§ 3. How far this apparent unity is the result of elevatory force in mountain, and how far of the sculptural force of water upon the mountain, is the question we have mainly to deal with in the present chapter.
But first look back to Fig. 7, of Plate 8, Vol. III., there given as the typical representation of the ruling forces of growth in a leaf. Take away the extreme portion of the curve on the left, and any segment of the leaf remaining, terminated by one of its ribs, as a or b, [Fig. 44], will be equally a typical contour of a common crested mountain. If the reader will merely turn Plate 8 so as to look at the figure upright, with its stalk downwards, he will see that it is also the base of the honeysuckle ornament of the Greeks. I may anticipate what we shall have to note with respect to vegetation so far as to tell him that it is also the base of form in all timber trees.
§ 4. There seems something, therefore, in this contour which makes its production one of the principal aims of Nature in all her compositions. The cause of this appears to be, that as the cinqfoil is the simplest expression of proportion, this is the simplest expression of opposition, in unequal curved lines. If we take any lines, a x and e g, [Fig. 45], both of varied curvature (not segments of circles), and one shorter than the other, and join them together so as to form one line, as b x, x g, we shall have one of the common lines of beauty; if we join them at an angle, as c x, x y, we shall have the common crest, which is in fact merely a jointed line of beauty. If we join them as at a, [Fig. 46], they form a line at once monotonous and cramped, and the jointed condition of this same line, b, is hardly less so. It is easily proved, therefore, that the junction of lines c x, x y, is the simplest and most graceful mode of opposition; and easily observed that in branches of trees, wings of birds, and other more or less regular organizations, such groups of line are continually made to govern the contours. But it is not so easily seen why or how this form should be impressed upon irregular heaps of mountain.
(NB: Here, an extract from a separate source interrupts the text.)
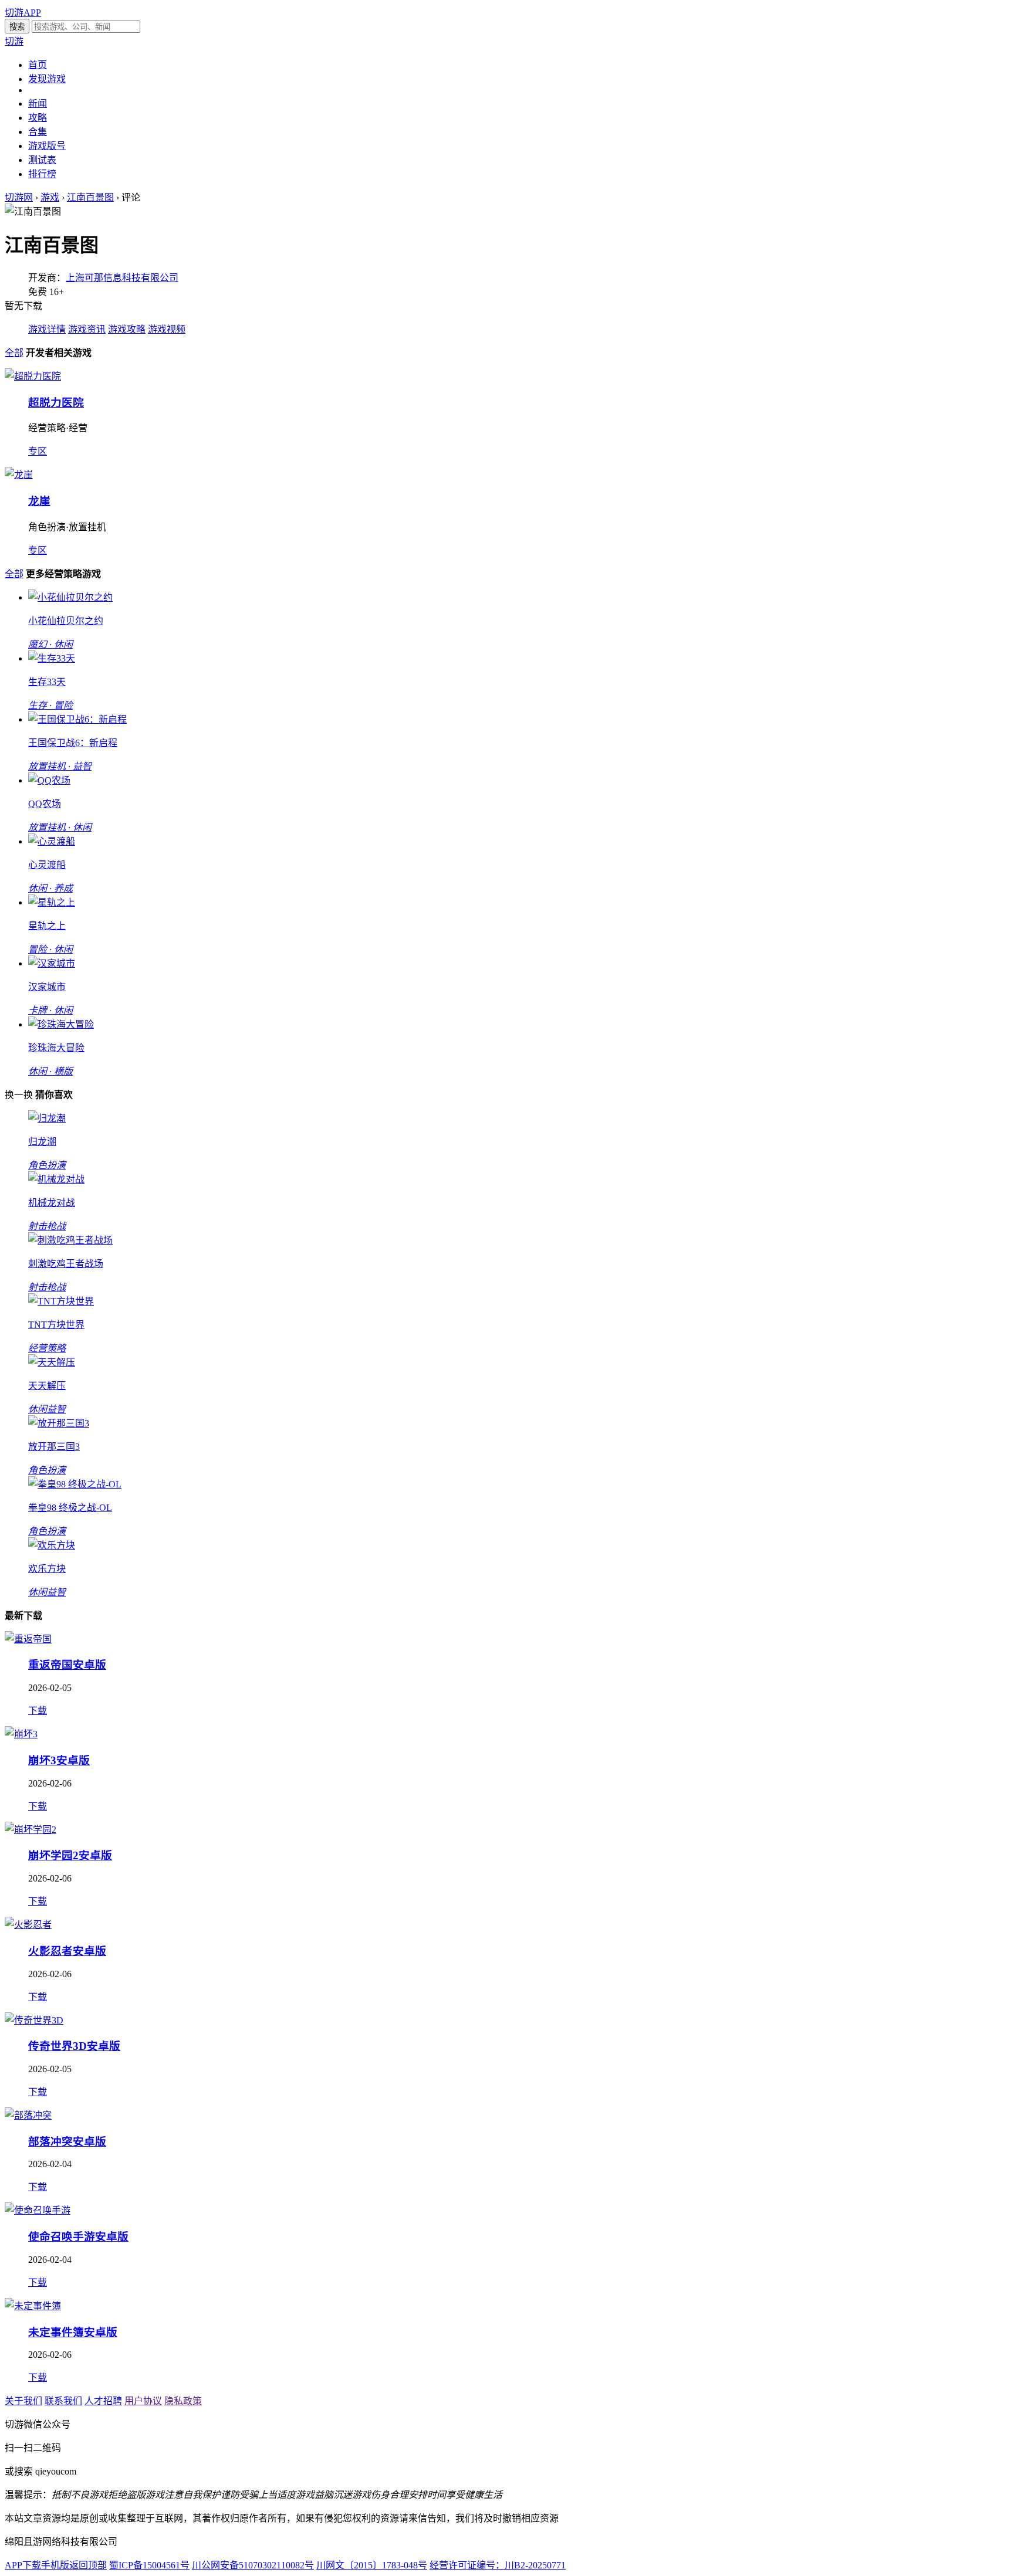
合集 (37, 132)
§ 5. If a bed of coherent rock be raised, in the manner described in Chap. XIII., so as to form a broken precipice with its edge, and a long slope with its surface, as at a, [Fig. 47] (and in this way nearly all hills are raised), the top of the precipice has usually a tendency to crumble down, and, in process of time, to form a heap of advanced ruins at its foot. On the other side, the back or slope of the hill does not crumble down, but is gradually worn away by the streams; and as these are always more considerable, both in velocity and weight, at the bottom of the slope than the top, the ground is faster worn away at the bottom, and the straight slope is cut to a curve of continually increasing steepness. [Fig. 47] b represents the contour to which the hill a would thus be brought in process of time; the dotted line indicating its original form. The result, it will be seen, is a crest.[67]